Nano, Thanks Tim-and-Dave
blinux.list at thechases.com
Wed Apr 19 18:50:03 UTC 2006
> Now, if a standard keyboard only goes up to f12, how can I push f14?
You can't. However, if the application provides alternative
key-bindings, you can use them. As, in this case, you can
with nano. Nano also provide control+backslash, alt+R, and
pressing escape followed by pressing "R" as alternatives to F14.
> Next, you say I can type control k, but then control u. Will it prompt
> me for which file I want to move text in to?
No, but that's where that escape-comma and escape-period
come into play. They navigate forward and backwards in the
list of file arguments. At the top of your screen it will
read "File: file1.txt". When you press escape followed by
greater-than (or period), it will go to the next buffer
argument, making the top line read "File: file2.txt".
They're basically "next file" and "previous file" commands.
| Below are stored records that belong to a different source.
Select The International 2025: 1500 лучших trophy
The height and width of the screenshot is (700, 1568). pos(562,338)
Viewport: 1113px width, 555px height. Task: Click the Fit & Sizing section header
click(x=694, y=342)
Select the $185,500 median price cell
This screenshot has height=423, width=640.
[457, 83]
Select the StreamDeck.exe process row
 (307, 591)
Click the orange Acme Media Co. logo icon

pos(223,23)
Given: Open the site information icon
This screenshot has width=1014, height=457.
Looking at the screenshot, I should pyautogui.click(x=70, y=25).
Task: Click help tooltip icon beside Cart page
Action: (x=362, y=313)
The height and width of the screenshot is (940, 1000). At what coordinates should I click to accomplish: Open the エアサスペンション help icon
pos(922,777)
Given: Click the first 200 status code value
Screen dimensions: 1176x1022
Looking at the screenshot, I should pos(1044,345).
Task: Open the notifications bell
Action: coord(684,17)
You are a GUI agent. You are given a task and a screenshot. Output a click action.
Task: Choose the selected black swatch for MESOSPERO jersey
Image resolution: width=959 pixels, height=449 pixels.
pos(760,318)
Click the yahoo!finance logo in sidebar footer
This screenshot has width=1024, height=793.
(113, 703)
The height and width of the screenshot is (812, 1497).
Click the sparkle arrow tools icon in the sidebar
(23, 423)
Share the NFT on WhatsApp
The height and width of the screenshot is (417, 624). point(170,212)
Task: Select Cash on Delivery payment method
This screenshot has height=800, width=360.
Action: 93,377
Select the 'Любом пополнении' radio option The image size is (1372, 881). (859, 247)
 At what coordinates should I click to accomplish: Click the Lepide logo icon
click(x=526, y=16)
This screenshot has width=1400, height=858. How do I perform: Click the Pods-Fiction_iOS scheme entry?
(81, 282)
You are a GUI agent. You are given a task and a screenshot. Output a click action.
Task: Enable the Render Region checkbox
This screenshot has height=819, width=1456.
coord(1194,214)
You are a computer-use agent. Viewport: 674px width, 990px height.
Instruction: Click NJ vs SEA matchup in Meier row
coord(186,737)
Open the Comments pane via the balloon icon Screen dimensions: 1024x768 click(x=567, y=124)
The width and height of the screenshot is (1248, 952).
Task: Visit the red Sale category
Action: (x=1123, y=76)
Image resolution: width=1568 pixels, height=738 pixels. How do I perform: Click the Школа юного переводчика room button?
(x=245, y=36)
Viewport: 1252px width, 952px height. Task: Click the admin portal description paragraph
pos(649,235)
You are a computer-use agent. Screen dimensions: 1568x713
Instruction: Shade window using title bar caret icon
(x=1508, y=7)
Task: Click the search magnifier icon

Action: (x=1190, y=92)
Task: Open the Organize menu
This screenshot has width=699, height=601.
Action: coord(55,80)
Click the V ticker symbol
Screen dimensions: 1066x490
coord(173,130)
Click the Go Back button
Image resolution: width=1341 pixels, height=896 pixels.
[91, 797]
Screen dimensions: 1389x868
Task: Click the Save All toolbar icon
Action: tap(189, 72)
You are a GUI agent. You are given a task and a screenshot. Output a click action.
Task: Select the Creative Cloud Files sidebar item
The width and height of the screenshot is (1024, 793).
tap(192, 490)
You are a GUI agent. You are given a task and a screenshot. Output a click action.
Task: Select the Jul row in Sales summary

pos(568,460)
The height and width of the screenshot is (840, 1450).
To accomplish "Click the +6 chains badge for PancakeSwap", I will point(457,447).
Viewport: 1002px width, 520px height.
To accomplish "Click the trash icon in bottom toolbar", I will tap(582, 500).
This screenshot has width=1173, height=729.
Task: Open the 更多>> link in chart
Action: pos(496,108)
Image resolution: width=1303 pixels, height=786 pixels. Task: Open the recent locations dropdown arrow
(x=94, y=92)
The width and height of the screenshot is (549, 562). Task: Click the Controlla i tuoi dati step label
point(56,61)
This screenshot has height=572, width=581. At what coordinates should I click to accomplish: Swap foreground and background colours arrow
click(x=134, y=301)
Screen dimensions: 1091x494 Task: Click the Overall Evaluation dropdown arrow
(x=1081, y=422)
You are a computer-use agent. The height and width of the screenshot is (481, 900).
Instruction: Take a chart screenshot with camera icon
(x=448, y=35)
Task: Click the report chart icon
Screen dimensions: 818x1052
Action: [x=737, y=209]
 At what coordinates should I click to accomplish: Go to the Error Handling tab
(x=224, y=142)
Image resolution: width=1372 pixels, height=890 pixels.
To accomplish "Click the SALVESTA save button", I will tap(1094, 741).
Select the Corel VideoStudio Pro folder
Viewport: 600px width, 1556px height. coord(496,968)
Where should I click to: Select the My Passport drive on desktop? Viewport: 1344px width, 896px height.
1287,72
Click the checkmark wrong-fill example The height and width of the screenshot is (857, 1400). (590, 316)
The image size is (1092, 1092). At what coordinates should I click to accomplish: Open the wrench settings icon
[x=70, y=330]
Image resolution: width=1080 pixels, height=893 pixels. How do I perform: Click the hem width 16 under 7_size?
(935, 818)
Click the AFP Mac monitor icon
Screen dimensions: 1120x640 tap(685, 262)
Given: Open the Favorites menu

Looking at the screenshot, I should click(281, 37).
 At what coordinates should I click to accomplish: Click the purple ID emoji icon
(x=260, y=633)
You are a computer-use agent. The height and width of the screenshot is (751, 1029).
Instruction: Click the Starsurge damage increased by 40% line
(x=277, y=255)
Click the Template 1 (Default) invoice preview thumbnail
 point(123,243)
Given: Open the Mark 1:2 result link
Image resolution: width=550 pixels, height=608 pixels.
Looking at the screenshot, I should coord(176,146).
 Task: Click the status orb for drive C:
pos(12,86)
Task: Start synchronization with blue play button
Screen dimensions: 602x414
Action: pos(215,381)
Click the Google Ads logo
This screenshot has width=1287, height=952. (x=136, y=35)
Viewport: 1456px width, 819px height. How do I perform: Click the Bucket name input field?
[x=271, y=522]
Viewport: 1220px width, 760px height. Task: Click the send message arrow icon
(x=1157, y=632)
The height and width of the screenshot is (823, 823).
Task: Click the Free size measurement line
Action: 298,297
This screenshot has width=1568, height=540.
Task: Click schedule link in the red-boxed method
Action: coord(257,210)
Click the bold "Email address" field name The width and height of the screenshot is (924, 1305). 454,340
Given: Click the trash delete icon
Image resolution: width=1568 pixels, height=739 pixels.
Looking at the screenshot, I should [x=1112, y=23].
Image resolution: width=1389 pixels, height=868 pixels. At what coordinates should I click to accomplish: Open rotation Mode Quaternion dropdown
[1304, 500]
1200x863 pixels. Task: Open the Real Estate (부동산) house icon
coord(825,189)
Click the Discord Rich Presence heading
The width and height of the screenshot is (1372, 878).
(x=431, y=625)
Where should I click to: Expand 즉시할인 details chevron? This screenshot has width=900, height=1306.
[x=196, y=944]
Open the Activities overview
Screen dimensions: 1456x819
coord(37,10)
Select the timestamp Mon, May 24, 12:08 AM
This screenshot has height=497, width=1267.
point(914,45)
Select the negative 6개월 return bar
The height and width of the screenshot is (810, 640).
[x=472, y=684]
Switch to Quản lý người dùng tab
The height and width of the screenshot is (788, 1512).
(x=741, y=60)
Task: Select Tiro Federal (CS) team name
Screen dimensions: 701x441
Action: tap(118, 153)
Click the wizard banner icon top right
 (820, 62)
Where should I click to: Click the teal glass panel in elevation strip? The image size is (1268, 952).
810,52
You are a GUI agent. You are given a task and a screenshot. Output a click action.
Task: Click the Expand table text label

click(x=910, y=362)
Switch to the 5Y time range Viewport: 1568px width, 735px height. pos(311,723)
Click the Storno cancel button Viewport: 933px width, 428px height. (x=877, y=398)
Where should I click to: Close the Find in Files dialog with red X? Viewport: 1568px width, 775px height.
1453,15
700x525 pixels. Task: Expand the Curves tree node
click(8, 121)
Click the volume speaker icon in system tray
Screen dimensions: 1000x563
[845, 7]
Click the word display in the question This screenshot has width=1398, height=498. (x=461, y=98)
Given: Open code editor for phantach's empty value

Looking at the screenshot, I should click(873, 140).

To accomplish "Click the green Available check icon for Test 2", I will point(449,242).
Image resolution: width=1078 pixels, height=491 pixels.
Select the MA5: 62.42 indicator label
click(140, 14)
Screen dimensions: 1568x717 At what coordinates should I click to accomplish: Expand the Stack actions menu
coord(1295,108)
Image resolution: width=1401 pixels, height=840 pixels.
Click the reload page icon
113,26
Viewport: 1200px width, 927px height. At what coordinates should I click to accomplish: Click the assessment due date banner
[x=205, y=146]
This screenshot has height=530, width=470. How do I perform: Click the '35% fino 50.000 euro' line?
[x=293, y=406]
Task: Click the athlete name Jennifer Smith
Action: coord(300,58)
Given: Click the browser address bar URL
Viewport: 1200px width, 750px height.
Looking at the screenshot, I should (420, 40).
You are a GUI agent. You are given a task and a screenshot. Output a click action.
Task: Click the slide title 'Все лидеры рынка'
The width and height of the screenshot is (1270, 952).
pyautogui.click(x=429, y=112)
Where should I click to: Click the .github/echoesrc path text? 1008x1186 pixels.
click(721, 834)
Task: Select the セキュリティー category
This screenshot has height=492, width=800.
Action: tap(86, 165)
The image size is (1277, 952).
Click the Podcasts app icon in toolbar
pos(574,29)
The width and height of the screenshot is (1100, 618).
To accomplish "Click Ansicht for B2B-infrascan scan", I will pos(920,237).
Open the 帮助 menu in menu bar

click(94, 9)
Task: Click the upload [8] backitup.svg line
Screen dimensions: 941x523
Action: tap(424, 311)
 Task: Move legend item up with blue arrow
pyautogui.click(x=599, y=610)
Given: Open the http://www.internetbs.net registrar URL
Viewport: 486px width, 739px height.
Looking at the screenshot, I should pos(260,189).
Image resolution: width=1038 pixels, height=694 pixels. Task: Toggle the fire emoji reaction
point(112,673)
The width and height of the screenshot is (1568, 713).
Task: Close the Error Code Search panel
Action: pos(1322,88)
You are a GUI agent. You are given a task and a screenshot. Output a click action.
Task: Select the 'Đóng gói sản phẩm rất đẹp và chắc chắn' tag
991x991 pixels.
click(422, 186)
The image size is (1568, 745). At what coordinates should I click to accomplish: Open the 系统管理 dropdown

> Lastly, while in nano, if I want to globally get rid of all blank lines,
> how would I do this? I remember in wp6.0 there were ways to get rid of
> all "hrt"
I'm not sure nano provides an easy way to do this. however,
there are plenty of shell utilities that will do what you
want. If you want to compress multiple blank lines into a
single blank line, you can use
cat -s file.txt > file_one_space.txt
If you don't want *any* blank lines in your file, you can use
sed -ni '/./p' file.txt
(to modify the file in place) or
sed -n '/./p' file.txt > file_no_space.txt
to put the results in a file named file_no_space.txt
That second one can also be done with grep:
grep '.' file.txt > file_no_space.txt
If you want to remove all carriage returns in your file, you
can do that with tr
tr -d '\012' < file.txt > file_no_cr.txt
though that can yield some ugly results...you might prefer
tr '\012' ' ' < file.txt > file_no_cr.txt
With vim, you can do some trickier manipulations, like
which will paragraphify your document nicely. However, such
stunts require a slightly smarter editor than nano.